Hummingbirds descended from a group of birds that originated in Europe. The precursors to the hummingbird gradually moved to Asia and ended up in North America. 22 million years ago, the ancestors of modern hummingbirds finally arrived in South America were they flourished and rapidly evolved.
The team of researchers who conducted a study on the diversification of the hummingbird tackled the mystery of how an organism with a very limited food source was able to diversify to the degree seen today. The researchers published their findings at the online journal Current Biology. The research team that conducted the study included researchers from UC Berkeley, the Louisiana State University and other universities located in Michigan, New Mexico and British Columbia.
"Our study provides a much clearer picture regarding how and when hummingbirds came to be distributed where they are today," said University of California Berkeley (UC Berkeley) researcher Jimmy McGuire. McGuire is also an associate professor of integrative biology and curator of herpetology at the university's Museum of Vertebrate Zoology as well as the lead author of the study.

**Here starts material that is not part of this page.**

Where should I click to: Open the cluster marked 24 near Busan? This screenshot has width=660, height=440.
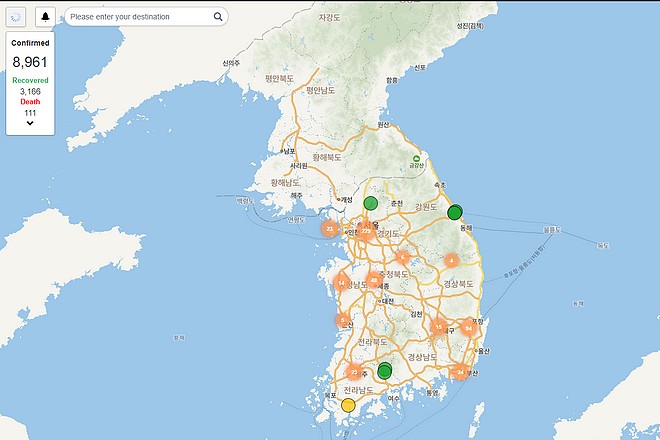(459, 372)
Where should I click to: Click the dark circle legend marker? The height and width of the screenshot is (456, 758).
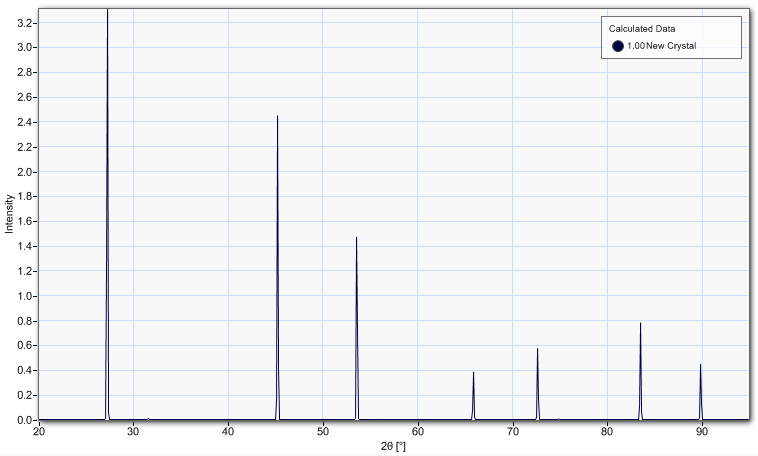pos(617,46)
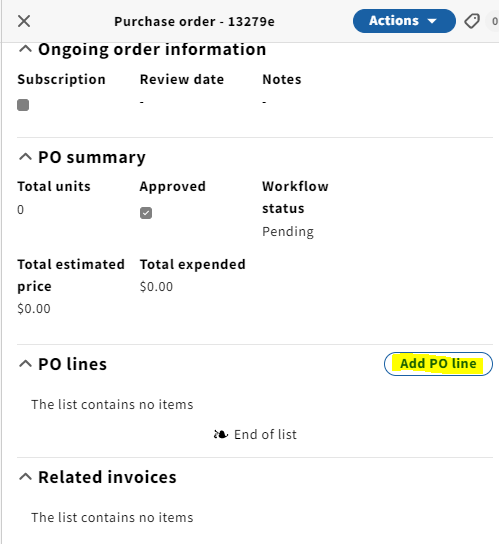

In South America, early hummingbirds quickly adapted to their new environment and underwent a process of rapid diversification. These early hummingbirds quickly spread throughout the entire South America evolving the distinctly colorful and iridescent plumages seen in many modern hummingbirds.
"We are not close to being at the maximum number of hummingbird species," McGuire said. "If humans weren't around, they would just continue on their merry way, evolving new species over time."
While the diversification of such an odd group of birds may be impressive, scientists have been wondering how the early hummingbirds were able to evolve into such a large number of species. Modern hummingbirds are dependent on food sources that co-evolved with them in a mutualistic relationship. The plants provide nectar for the hummingbirds while the hummingbirds help pollinate the plants. If the main food sources co-evolved with the hummingbirds, how did the early hummingbirds survive in a continent that did not yet have the very same plants that modern hummingbirds feed on today?
"It is really difficult to imagine how it started, since hummingbirds are involved in this coevolutionary process with plants that has led to specializations we typically associate with hummingbird plants, such as tubular, often red flowers, with dilute nectar," said McGuire. "They drive the evolution of their own ecosystem. The evolution of hummingbirds has profoundly affected the evolution of the New World flora via codiversification."
When talking about vertebrate organisms, hummingbirds are among the most diverse groups. Today, the scientific community recognizes a total of 338 species. Given the speed at which hummingbirds evolve however, the researchers say that this number could double a few million years into the future.
"Everything about hummingbirds is extreme," said McGuire. "It is amazing that evolution can take an animal to such extremes."